---------- Text shown

PHOTO, IMAGE AVAILABLE

CAMBRIDGE, Mass.--MIT engineers have demonstrated a technology that 
could introduce an important new phase of the microelectronics 
revolution that has already brought us iPods, laptops and much more.

The work will be presented at the IEEE International Electron Devices 
Meeting Dec. 11-13 by Dae-Hyun Kim. Kim is a postdoctoral associate 
in the laboratory of Jesus del Alamo, an MIT professor of electrical 
engineering and computer science and member of MIT's Microsystems 
Technology Laboratories (MTL).

"Unless we do something very radical pretty soon, the 
microelectronics revolution that has enriched our lives in so many 
different ways might come to a screeching halt," said del Alamo.

--------------------

- Given problem 1:
Can you change "laptops" to "tablets" in the microelectronics news excerpt and give everything from "CAMBRIDGE, Mass.--MIT engineers" down to "and much more." again?
The microelectronics news excerpt has no connection to the listing that comes next.

---------- Data rows

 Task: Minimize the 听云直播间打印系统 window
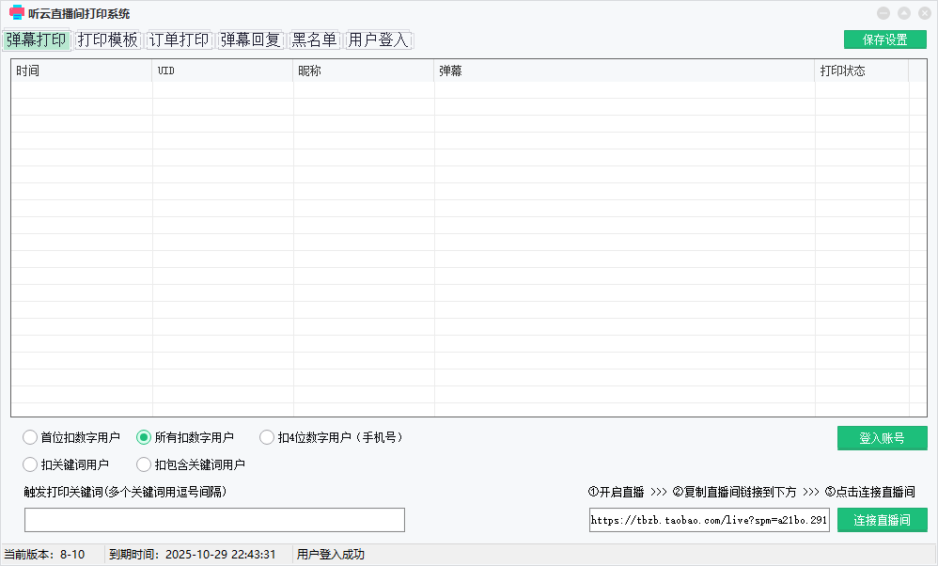click(x=883, y=13)
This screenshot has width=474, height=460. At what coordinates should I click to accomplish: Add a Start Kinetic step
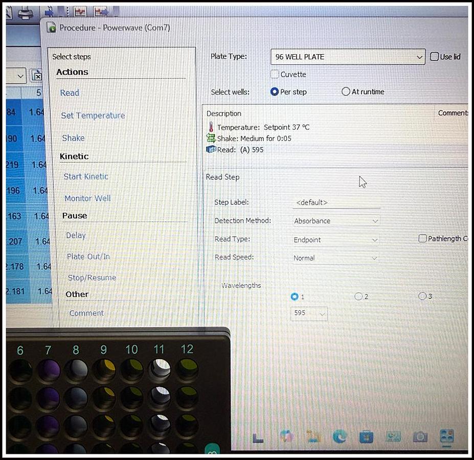[x=86, y=176]
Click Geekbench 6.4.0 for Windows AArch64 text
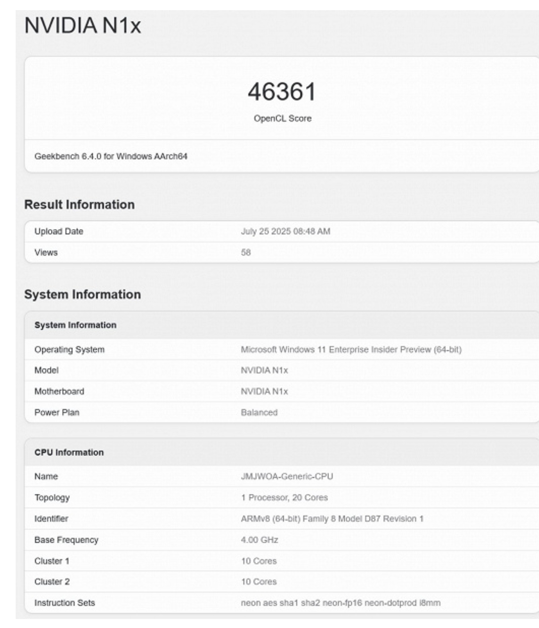This screenshot has width=539, height=628. coord(111,156)
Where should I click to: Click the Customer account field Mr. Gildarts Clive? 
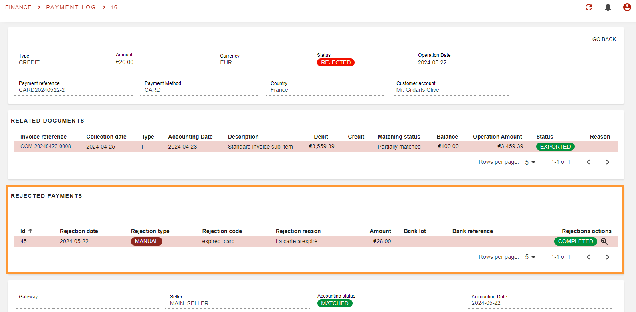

--------------------

- Given problem 2:
Could you lay out the listing as a JSON list of strings, everything from its start down to the line containing "This screenshot has width=539, height=628.", with one string per line, blank lines skipped and the pictures left out?

- Exercise output 1:
CAMBRIDGE, Mass.--MIT engineers have demonstrated a technology that 
could introduce an important new phase of the microelectronics 
revolution that has already brought us iPods, tablets and much more.

- Exercise output 2:
[
  " Task: Minimize the 听云直播间打印系统 window",
  "click(x=883, y=13)",
  "This screenshot has width=474, height=460. At what coordinates should I click to accomplish: Add a Start Kinetic step",
  "[x=86, y=176]",
  "Click Geekbench 6.4.0 for Windows AArch64 text",
  "This screenshot has width=539, height=628. coord(111,156)"
]